- European box art
- Developers: HyperDevbox Japan, Octopus Studio (iPhone, Android)
- Publishers: Windows HyperDevbox Japan PlayStation 2 Metro3D WiiNA: Conspiracy Entertainment; EU: 505 Games;
- Director: Carlo Perconti
- Designer: Carlo Perconti
- Programmers: Carlo Perconti Christophe Le Bouil
- Artists: Makoto Higuchi Hiroyuki Nakashima
- Composers: Michel Golgevit Olivier Rabat
- Platforms: Arcade, Wii, PlayStation 2, iPhone OS, Microsoft Windows, Android
- Release: Microsoft Windows EU: May 1, 2003; PlayStation 2 EU: October 20, 2004; Wii NA: October 5, 2007; EU: April 1, 2008; iPhone 2009 Android 2010
- Genre: Rail shooter
- Mode: Single-player

= Ex Zeus =

2003 video game

ExZeus (also known as Counter Force for the Wii release) is a video game developed by HyperDevbox Japan. Despite the company's name, it was founded by Carlo Perconti, one of the founders of the France-based video game company Toka who moved to Japan and set up a game development studio in Tokyo. It was released in 2003 for the arcades running on a Tsunami Visual Technologies TsuMo arcade cabinet and was later released for Microsoft Windows as shareware. In 2004, a PlayStation 2 version was released in 2004 as a budget title by Conspiracy Entertainment exclusively in Europe. Then in 2005, the game had a re-release in the arcades, this time running on Sega NAOMI GD-ROM hardware, and only released in Japanese arcades. It was later released to the Wii under the working title of Shoot Out, later changed to Counter Force, and released in 2007. It was ported in 2009 for the iPhone by Octopus Studio, under the name ExZeus.
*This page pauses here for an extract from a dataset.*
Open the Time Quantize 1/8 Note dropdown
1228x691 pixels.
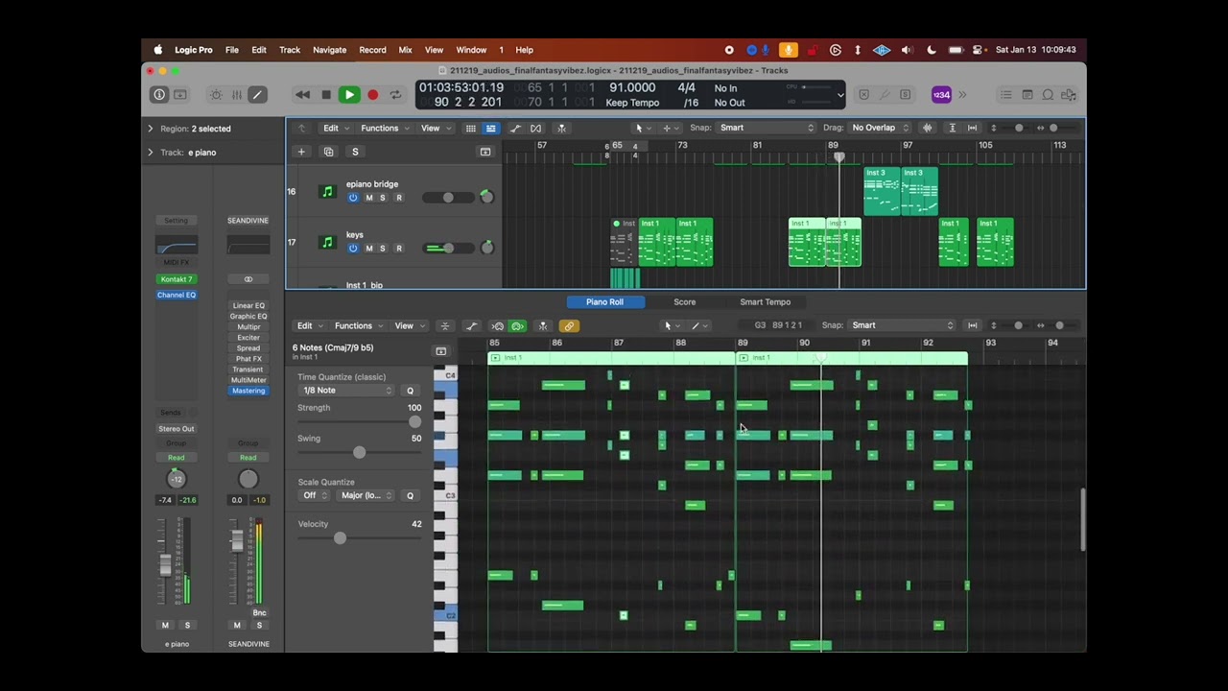tap(346, 391)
An Android port by Octopus Studio was released in 2010.

==Reception==
IGN gave the Wii version a positive review, praising its accurate infrared controls, graphical design, and "deep-rooted sense of nostalgic fun". However, they scored the game a 4/10 based on its price, saying "If it was on Wii Ware for $5, we’d have a hard time not nerding out entirely".

==Re-release==
In August 2021, video game publisher Ziggurat Interactive announced through their YouTube channel that they would be re-releasing ExZeus and ExZeus 2 as ExZeus: The Complete Collection for PC, Xbox One, PlayStation 4, and Nintendo Switch in Summer 2021, with porting completed by developer Sickhead Games.